In our view, a typical portfolio management team can spend 90% of its time correcting data issues, which leaves little time for analysis, governance, team guidance, and strategic portfolio thinking. It is always an issue that is grossly underestimated by stakeholders and can burn out any portfolio management executive. It cannot be understated; this is the greatest problem to solve in portfolio management.
· Roadblock Three: Roles and Responsibilities. The Rock and The Hard Place
In many organizations, the portfolio management function becomes a reporting role, dutifully providing the summary of portfolio performance and health every quarter or so. As such, portfolio management is a cost center. Given its proximity to sensitive data and senior management, it is not hard to imagine portfolio management having a highly strategic role involving valuation and allocation of capital. However, as discussed, these activities run smack into the middle of the finance group, R&D, the corporate strategy group and the pipeline commercial leads (therapeutic area groups). The leaders of these groups are often powerful and can easily block messages they do not want to hear. This highly restricts the ability of the portfolio management group to provide unique strategic insight from their specific viewpoint. Finance owns valuation, generally, the TA heads own portfolio strategy within their purview, corporate strategy looks at corporate direction, R&D sets the pipeline agenda. Portfolio Management steps on all these toes. Yet only the portfolio management group with responsibilities in project management and governance calendar is uniquely positioned to provide a combination of strategic, operational and financial skill sets to outperform any of these other departments…if allowed.
· Roadblock Four: Staffing
To navigate this issue requires extraordinary finesse from the lead of the group and support from the CEO. In addition, the staff should be cross functional with people with backgrounds in strategy management consulting, finance, science and clinical. All these qualities have to be present at the same time…a tall order but an attainable one. Too often, portfolio management groups focus on reporting professionals, not ones with strategic backgrounds.

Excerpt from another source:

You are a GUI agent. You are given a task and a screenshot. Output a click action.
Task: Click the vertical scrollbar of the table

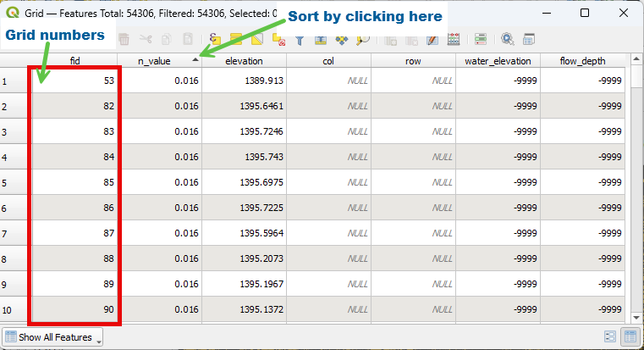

1. Only the CEO can provide the cover to allow the portfolio management group freedom. The CFO and head of the strategy are competitors. The CMO’s perspective may be too narrow as would be the head of R&D.
2. Even with CEO support, it is important for the leader of the group to have a strong voice but a deft touch. Using its role as controller of the governance calendar is a good way to assert authority yet be seen as a neutral gatekeeper to funding decisions, but diplomacy a must.
3. Portfolio management teams should attract up-and-coming talent from high visibility areas and be seen as a stepping stone to greater success. Many departments are filled with long-term employees and may get a reputation for being a dead-end job. Without extremely strong staff, the department will not be able to hold its head high as a peer of other high-level departments.
· Roadblock Five: Maintaining Excellence (Final Words)
So suppose we create a top-notch data management system, wonderful data, great staff, independence, a strong leader, and support from the CEO! We have a great portfolio management team. So how long will that leader stay in the function before a promotion to greater things? How long will these ambitious staffers stay in their posts? We have worked with great portfolio management groups before, but they often don’t stay great. A victim of their own success, the people move on, and someone has to make sure that all this subtle institutional knowledge is not lost and a commitment to excellence remains. High turnover both within portfolio management and externally can kill a high-functioning team just as it gets going.
The rewards of great portfolio management are clear, but we can see why so often, many big pharmaceutical companies throw up their hands and say “why bother”. We think that is a mistake.